**YOUR TASK**
Without the pictures, print the lines from the one holding "The height and" through the last line below, both included, exactly as they stand.
-------------------------
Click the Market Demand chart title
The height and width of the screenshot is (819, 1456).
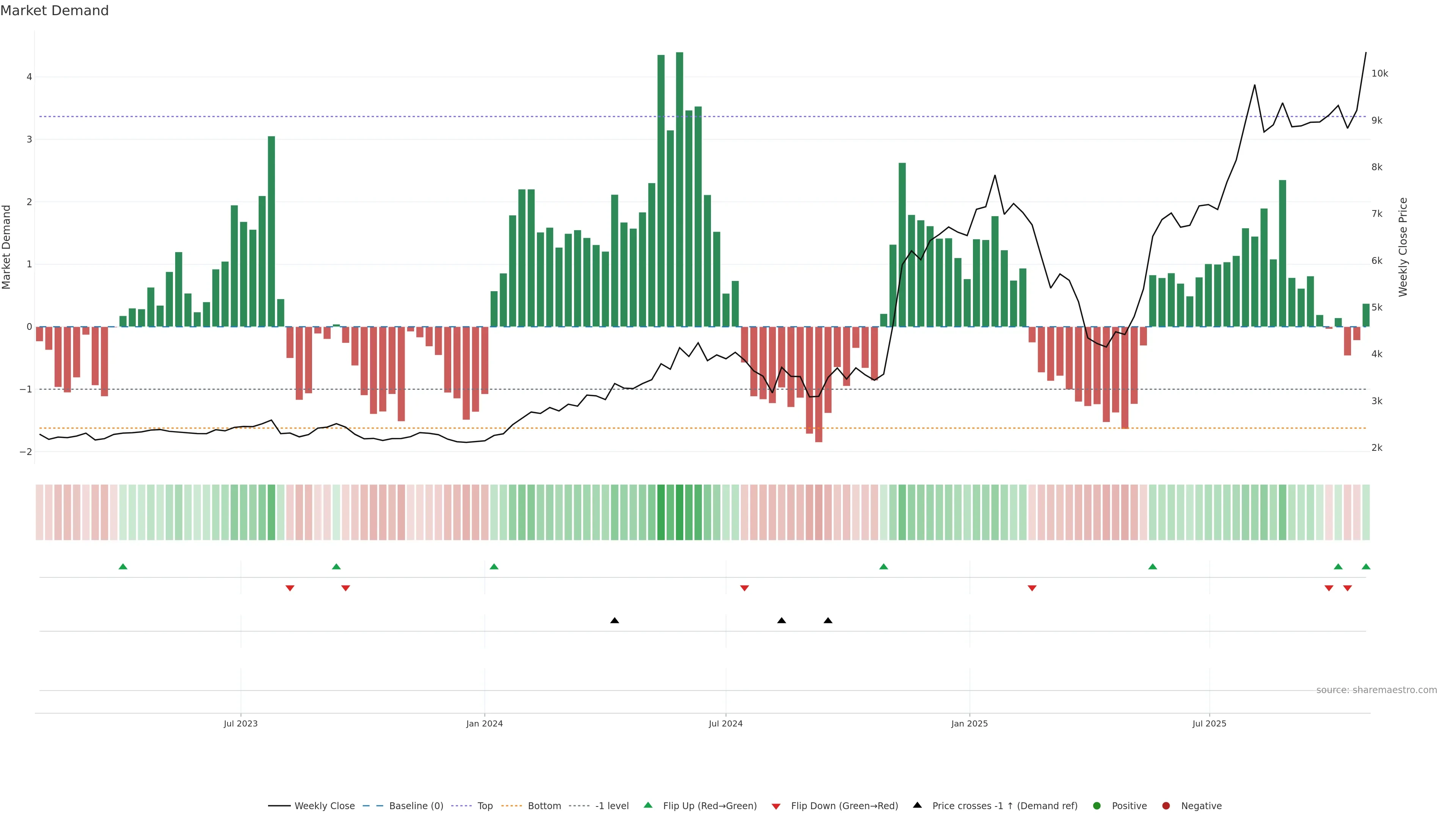54,11
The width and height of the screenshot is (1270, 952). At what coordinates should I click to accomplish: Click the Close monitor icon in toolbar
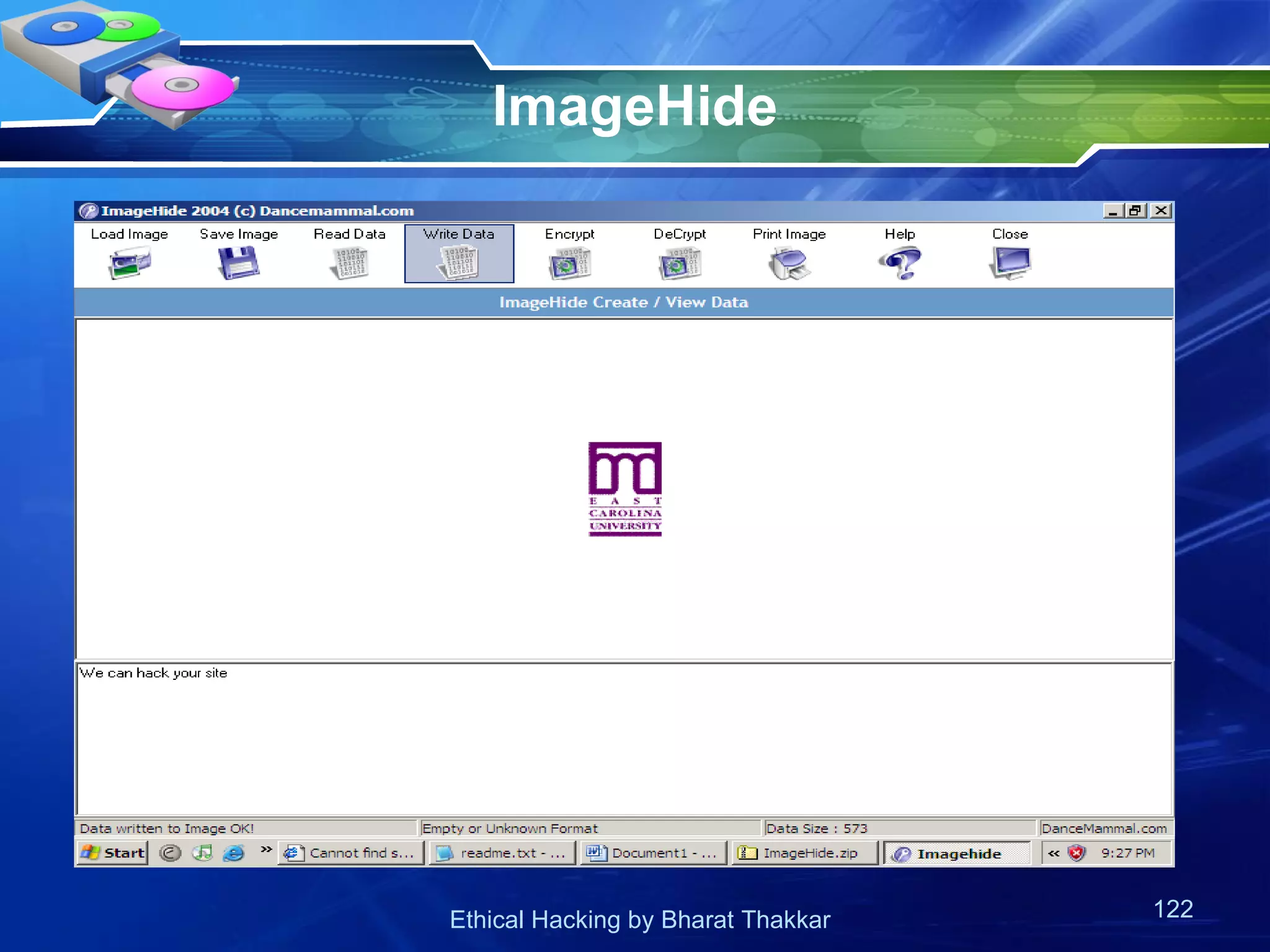1010,263
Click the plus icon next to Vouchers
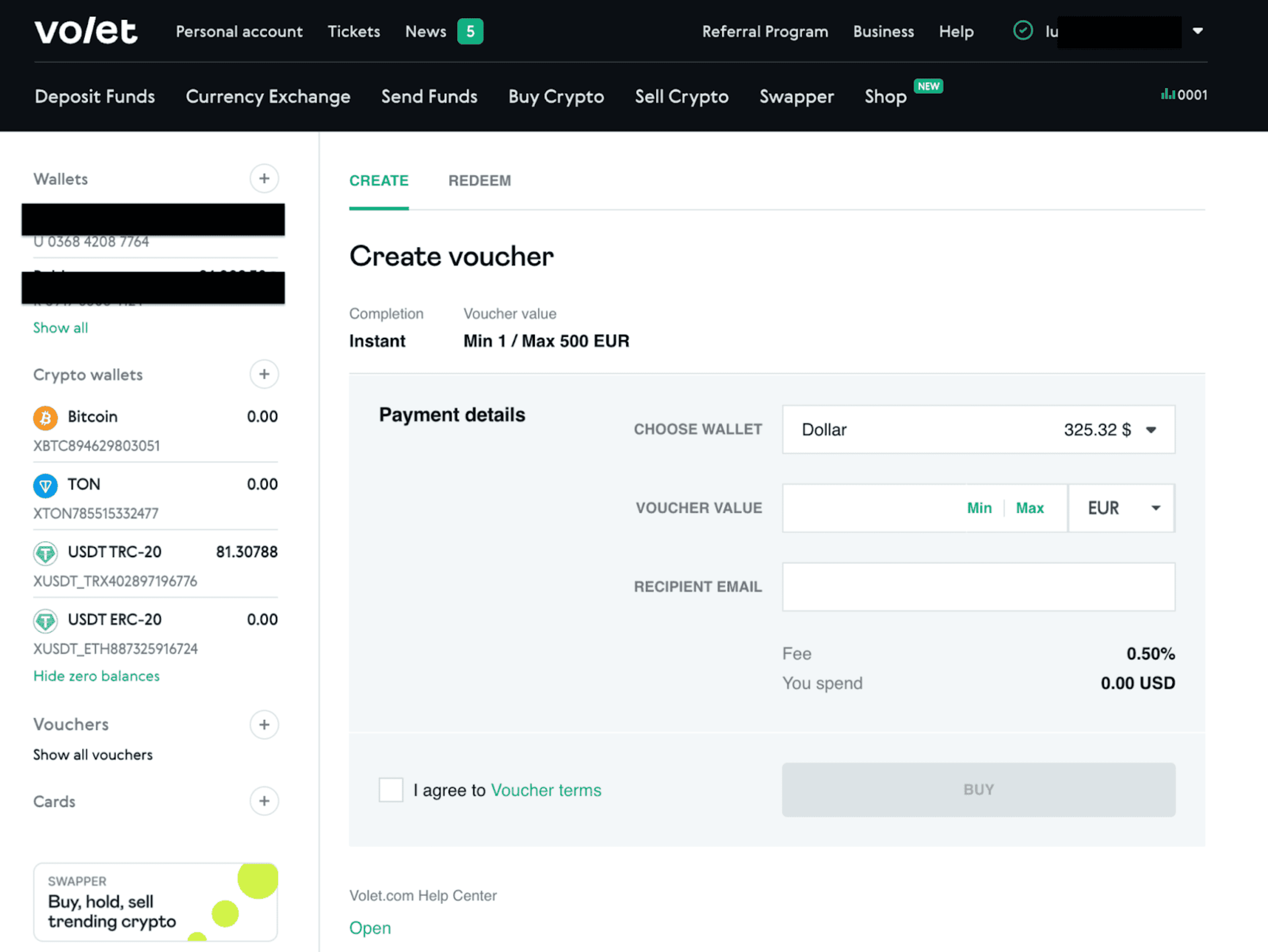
-------------------------
**RESULT FOR THIS EXERCISE**
The height and width of the screenshot is (819, 1456).
54,11
The width and height of the screenshot is (1270, 952). At what coordinates should I click to accomplish: Click the Close monitor icon in toolbar
1010,263
Click the plus icon next to Vouchers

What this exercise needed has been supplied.